Exercise: Repeat exactly the lines that begin at the one containing "Task: Click the horizontal" and end at the final line of the records; include no pictures and nothing else.

-------------------------

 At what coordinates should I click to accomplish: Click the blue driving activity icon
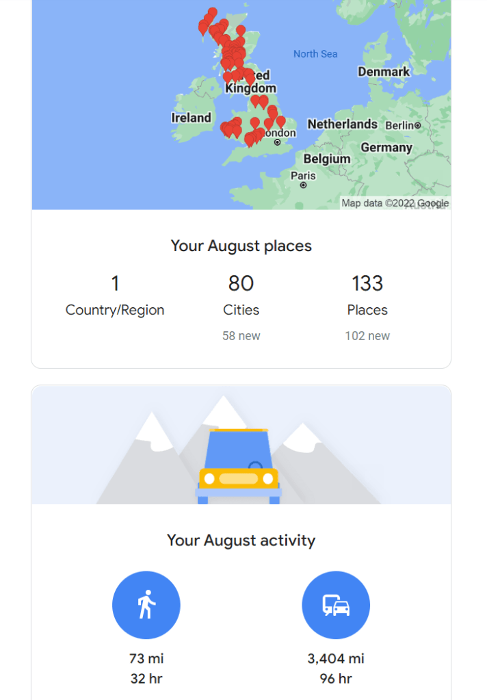click(335, 605)
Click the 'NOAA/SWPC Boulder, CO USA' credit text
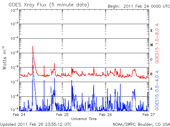170x127 pixels. point(141,124)
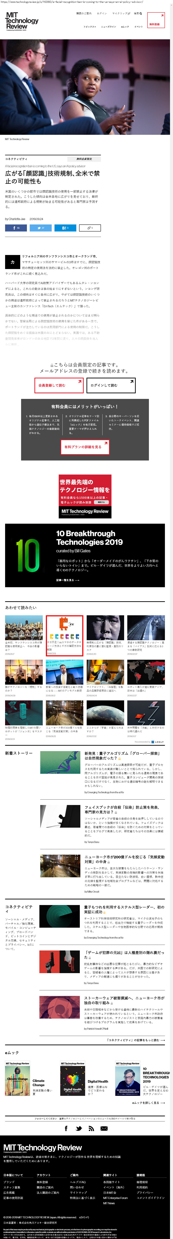Open ニューズライン in top navigation
Screen dimensions: 173x1239
click(x=108, y=27)
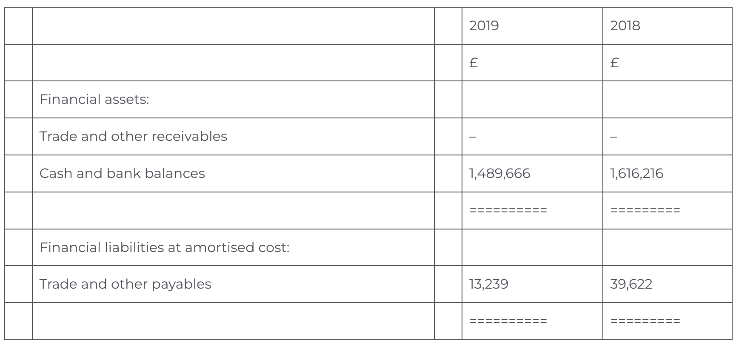The height and width of the screenshot is (344, 736).
Task: Select the 13,239 payables value
Action: (488, 284)
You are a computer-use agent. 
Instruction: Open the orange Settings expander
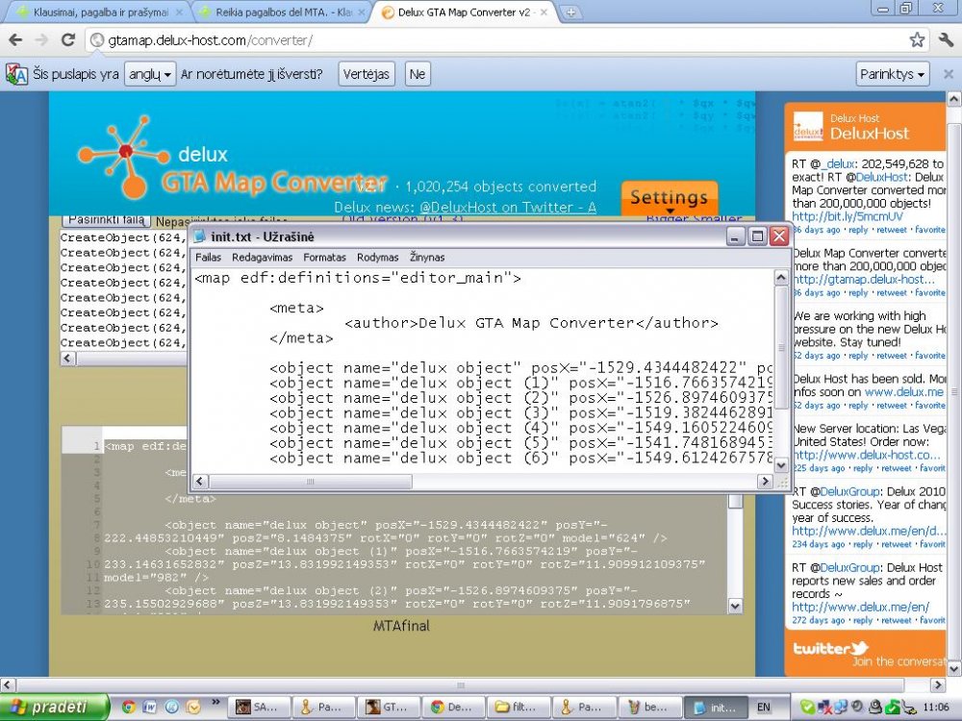tap(670, 199)
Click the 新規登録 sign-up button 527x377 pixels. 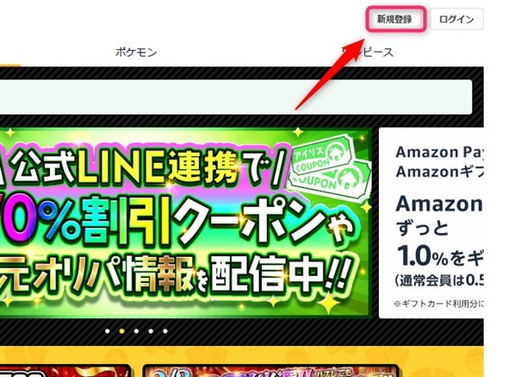395,19
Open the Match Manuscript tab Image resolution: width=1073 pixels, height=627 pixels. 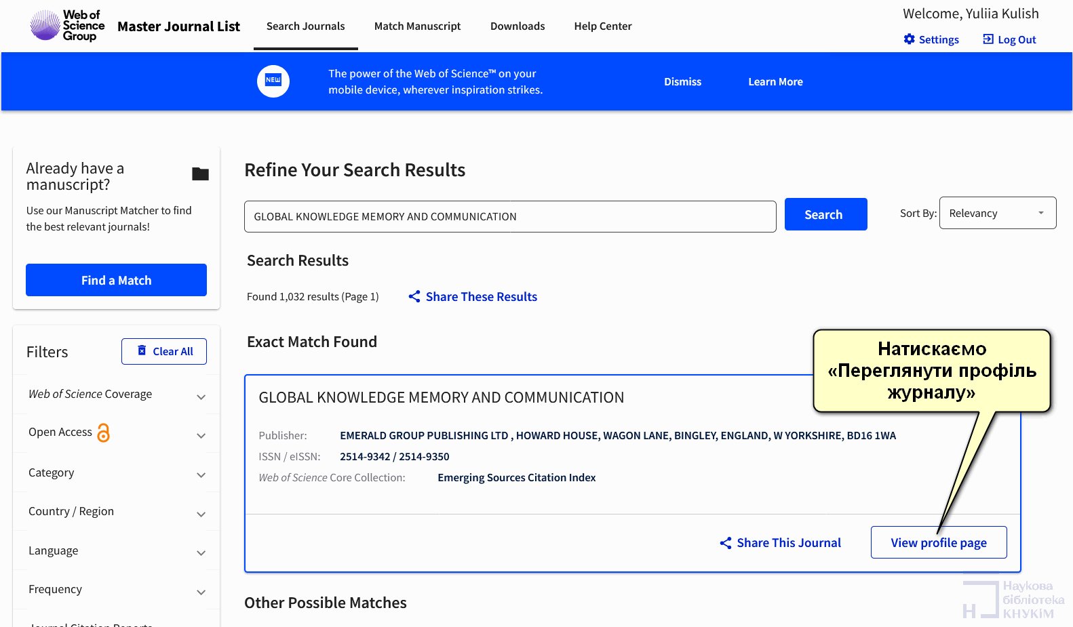pos(417,26)
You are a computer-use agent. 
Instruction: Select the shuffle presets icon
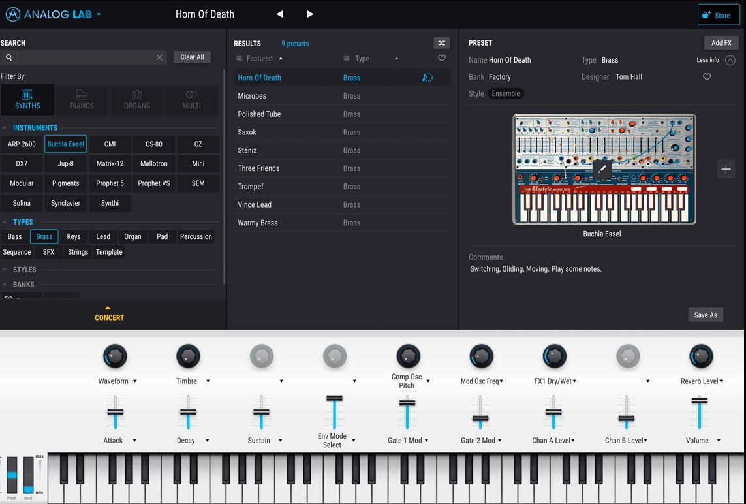tap(442, 42)
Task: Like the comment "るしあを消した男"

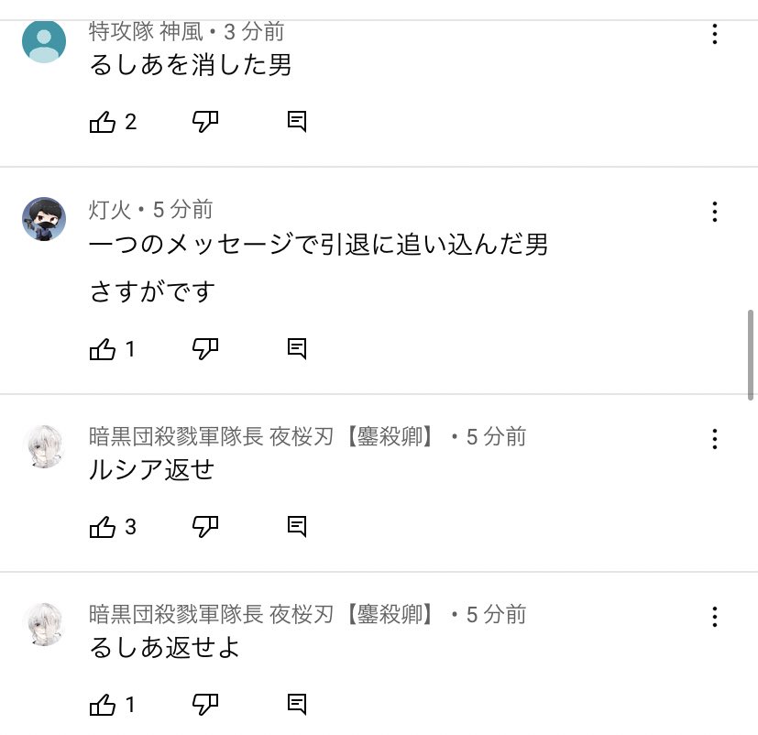Action: point(103,122)
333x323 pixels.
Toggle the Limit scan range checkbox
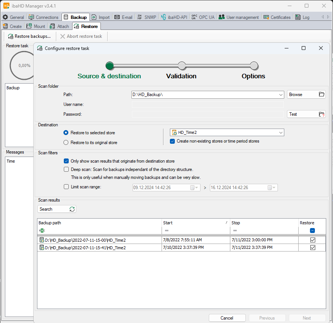tap(66, 187)
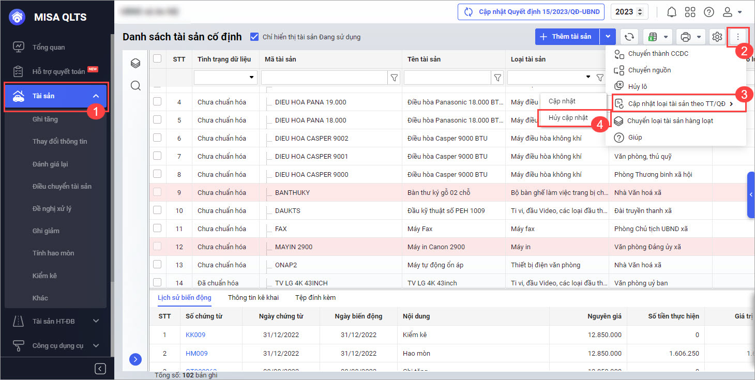Image resolution: width=755 pixels, height=380 pixels.
Task: Click the search magnifier icon in side panel
Action: pos(135,85)
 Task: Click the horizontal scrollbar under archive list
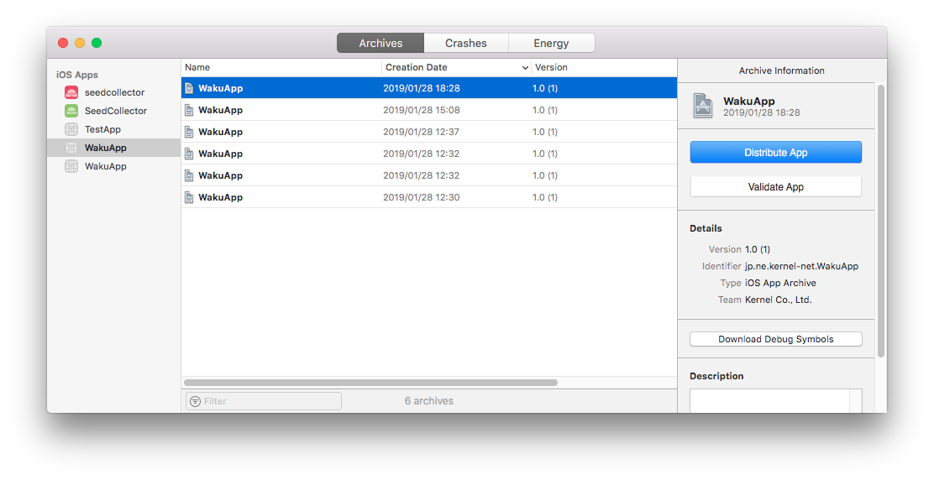point(370,383)
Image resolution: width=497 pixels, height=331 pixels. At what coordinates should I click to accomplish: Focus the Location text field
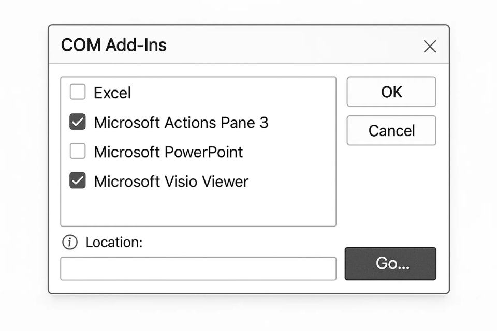point(198,268)
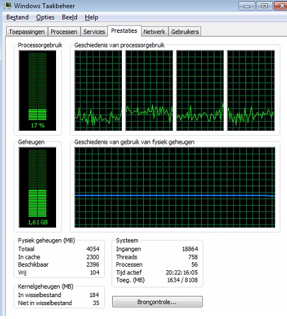Click the fourth CPU history graph
Screen dimensions: 287x319
pyautogui.click(x=251, y=91)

-------------------------

Answer for the task:
 Task: Click the horizontal scrollbar under archive list
point(370,383)
Image resolution: width=497 pixels, height=331 pixels. At what coordinates should I click to accomplish: Focus the Location text field
point(198,268)
Click the fourth CPU history graph
Screen dimensions: 287x319
pyautogui.click(x=251, y=91)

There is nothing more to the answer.